Emma Bell interviews Amy Rosen about her Cinnamon Buns.

Rosen’s Cinnamon Buns, the latest endeavor of cookbook author and James Beard nominated journalist Amy Rosen, opened this fall in Toronto. Offering coffee, tea, hot apple cider, and – as the name would suggest – ooey, gooey cinnamon buns and cinnamon bread pudding, the bakeshop is satisfying sugary cravings from its headquarters at College and Ossington. Good Food Revolution recently caught up with Amy, who dished about her new gig.

Good Food Revolution: Why cinnamon buns? How did the idea for this shop originate?

Amy Rosen: I was travelling more than usual for work (as a food and travel writer — go figure) — and though I love what I do, the jet-lag was getting to me. Just before Christmas last year, I was on assignment in Provence with my photographer friend Gunnar, and we were talking one night about how we needed to take more control of our careers: being a freelance journalist and a photographer we were both very much at the whims of assigning editors.

A few days later, I was up at the family cottage and had made my basic cinnamon buns for the whole family — 15 people in all, ranging from a one and a half year old to my 70-something parents and everyone in-between. Looking around at the table, everyone quiet and smiling, I realized this was the one thing we could all agree upon: everyone loves cinnamon buns! Then it came to me: maybe I should open a cinnamon bun bakery. My family and friends thought it was a good idea, so about a week later I started developing a brand new recipe. In May, I did a popup at Baker & Scone, and in July I signed a lease. We opened in October.

GFR: What’s the story behind your cinnamon bun recipe? Is it a family recipe or something you’ve been developing for a while?

AM: Over the course of a few months at the top of the year, I started developing what I thought would be a bun that hits all the high notes and appeals to the most people. I tried brioche dough and bread dough, many iterations of the filling, and different glazes and icings. I had all sorts of people come over to taste different batches and took notes on their likes and dislikes. In the end I landed on an enriched bread dough with a light, flavorful glaze, tons of goop and a couple of secrets.


GFR: What’s been the best experience you’ve had since opening the shop? Any big surprises or challenges along the way?

AM: The biggest surprise has for sure been our instant success.

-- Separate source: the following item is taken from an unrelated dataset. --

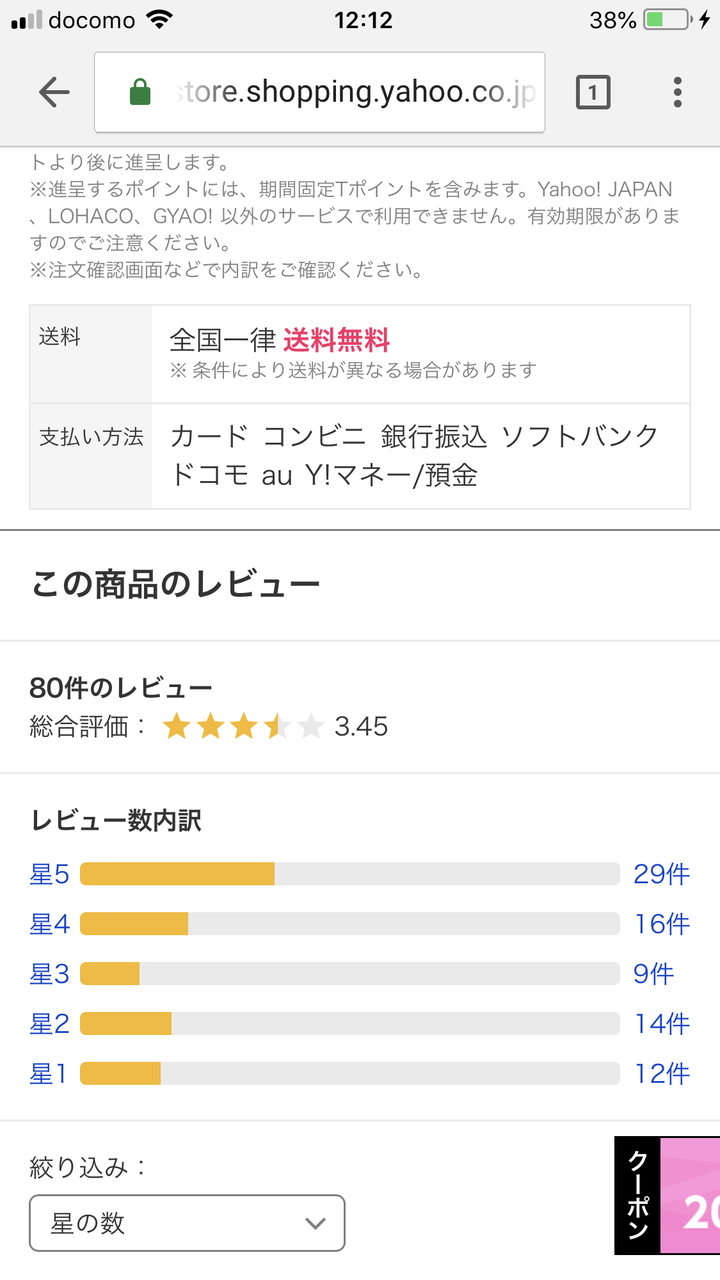Image resolution: width=720 pixels, height=1280 pixels.
Task: Tap the 5-star rating progress bar
Action: (349, 874)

I was expecting to sell maybe 100 on our first day and was shocked by the turnout. By week two we were hitting 500 a day. So at this point the biggest challenge is keeping up with demand. We’re figuring that out though, by batching up even more and coming in on our off-days to make more dough. The best experience has been working with the two heroes I hired, recent George Brown baking grads Euna Kim and Devin Fitzgerald. This is a case study in why it’s important to work with people who are better than you. Also, I love that people love our buns.

GFR: Can you share the key to a really great cinnamon bun?

AM: The key is freshness. The look on people’s faces when we hand them boxes of buns that are still warm, is priceless. They turn into little kids.

Rosen’s Cinnamon Buns is located at 825 College Street, Toronto.